> [Records to use]:
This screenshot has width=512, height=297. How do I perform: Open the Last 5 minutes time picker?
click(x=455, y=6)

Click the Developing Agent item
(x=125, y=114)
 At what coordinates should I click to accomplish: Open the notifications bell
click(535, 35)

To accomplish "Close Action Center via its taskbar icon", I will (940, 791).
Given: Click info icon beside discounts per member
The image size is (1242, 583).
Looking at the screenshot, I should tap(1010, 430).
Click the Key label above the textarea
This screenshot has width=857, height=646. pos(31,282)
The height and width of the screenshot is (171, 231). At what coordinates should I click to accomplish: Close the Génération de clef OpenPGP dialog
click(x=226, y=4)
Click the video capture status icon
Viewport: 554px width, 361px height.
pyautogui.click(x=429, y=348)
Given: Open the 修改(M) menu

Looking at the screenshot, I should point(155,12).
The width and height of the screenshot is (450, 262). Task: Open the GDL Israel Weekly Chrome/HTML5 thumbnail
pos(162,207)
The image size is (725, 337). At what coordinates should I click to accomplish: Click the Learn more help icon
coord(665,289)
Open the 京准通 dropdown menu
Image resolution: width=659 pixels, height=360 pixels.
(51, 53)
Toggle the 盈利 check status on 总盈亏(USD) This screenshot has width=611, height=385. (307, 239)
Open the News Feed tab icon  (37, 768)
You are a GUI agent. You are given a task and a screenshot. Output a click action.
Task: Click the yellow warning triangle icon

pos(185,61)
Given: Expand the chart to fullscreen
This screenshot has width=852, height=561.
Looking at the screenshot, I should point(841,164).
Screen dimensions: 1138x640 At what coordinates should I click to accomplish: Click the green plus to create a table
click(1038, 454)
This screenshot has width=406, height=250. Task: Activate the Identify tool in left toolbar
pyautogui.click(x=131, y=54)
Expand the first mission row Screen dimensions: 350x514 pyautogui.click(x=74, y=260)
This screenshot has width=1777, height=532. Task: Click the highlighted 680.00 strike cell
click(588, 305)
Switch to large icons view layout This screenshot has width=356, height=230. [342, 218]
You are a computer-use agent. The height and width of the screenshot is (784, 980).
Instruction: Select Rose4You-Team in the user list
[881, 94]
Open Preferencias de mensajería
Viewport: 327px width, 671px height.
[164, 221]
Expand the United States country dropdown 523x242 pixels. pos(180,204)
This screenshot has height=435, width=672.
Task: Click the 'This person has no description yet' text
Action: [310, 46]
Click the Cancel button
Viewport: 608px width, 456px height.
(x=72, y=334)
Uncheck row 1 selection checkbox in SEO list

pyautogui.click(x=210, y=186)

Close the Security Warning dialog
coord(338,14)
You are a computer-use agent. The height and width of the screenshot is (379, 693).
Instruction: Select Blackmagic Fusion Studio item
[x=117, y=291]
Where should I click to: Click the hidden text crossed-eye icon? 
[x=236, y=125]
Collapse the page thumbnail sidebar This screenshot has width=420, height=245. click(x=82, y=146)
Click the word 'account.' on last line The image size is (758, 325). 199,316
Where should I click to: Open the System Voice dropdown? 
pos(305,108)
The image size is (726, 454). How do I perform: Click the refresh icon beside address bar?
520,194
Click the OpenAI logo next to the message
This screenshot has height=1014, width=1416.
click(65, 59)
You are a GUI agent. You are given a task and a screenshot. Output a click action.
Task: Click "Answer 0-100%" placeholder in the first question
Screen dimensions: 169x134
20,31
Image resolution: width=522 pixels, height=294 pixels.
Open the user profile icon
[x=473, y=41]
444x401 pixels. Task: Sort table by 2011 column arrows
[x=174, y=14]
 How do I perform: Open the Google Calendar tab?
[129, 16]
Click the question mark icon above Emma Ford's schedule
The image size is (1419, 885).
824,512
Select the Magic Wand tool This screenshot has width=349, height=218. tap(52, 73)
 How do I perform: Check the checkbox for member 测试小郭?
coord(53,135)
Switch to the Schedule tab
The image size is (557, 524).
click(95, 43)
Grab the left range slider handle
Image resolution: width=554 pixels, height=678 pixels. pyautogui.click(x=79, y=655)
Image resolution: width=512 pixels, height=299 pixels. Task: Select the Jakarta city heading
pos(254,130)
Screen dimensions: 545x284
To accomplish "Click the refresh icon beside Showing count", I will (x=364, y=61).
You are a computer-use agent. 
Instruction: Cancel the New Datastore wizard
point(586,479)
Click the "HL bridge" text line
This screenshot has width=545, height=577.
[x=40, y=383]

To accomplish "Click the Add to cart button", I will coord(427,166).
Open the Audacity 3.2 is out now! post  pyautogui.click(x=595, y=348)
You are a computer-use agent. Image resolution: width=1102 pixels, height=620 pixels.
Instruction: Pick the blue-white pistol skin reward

> [Task requirements]: Find the word "computer" in the entries above. Copy every line that has it.

> [The completed task]:
You are a computer-use agent. The height and width of the screenshot is (784, 980).
You are a computer-use agent. The height and width of the screenshot is (379, 693).
You are a computer-use agent. 
You are a computer-use agent. Image resolution: width=1102 pixels, height=620 pixels.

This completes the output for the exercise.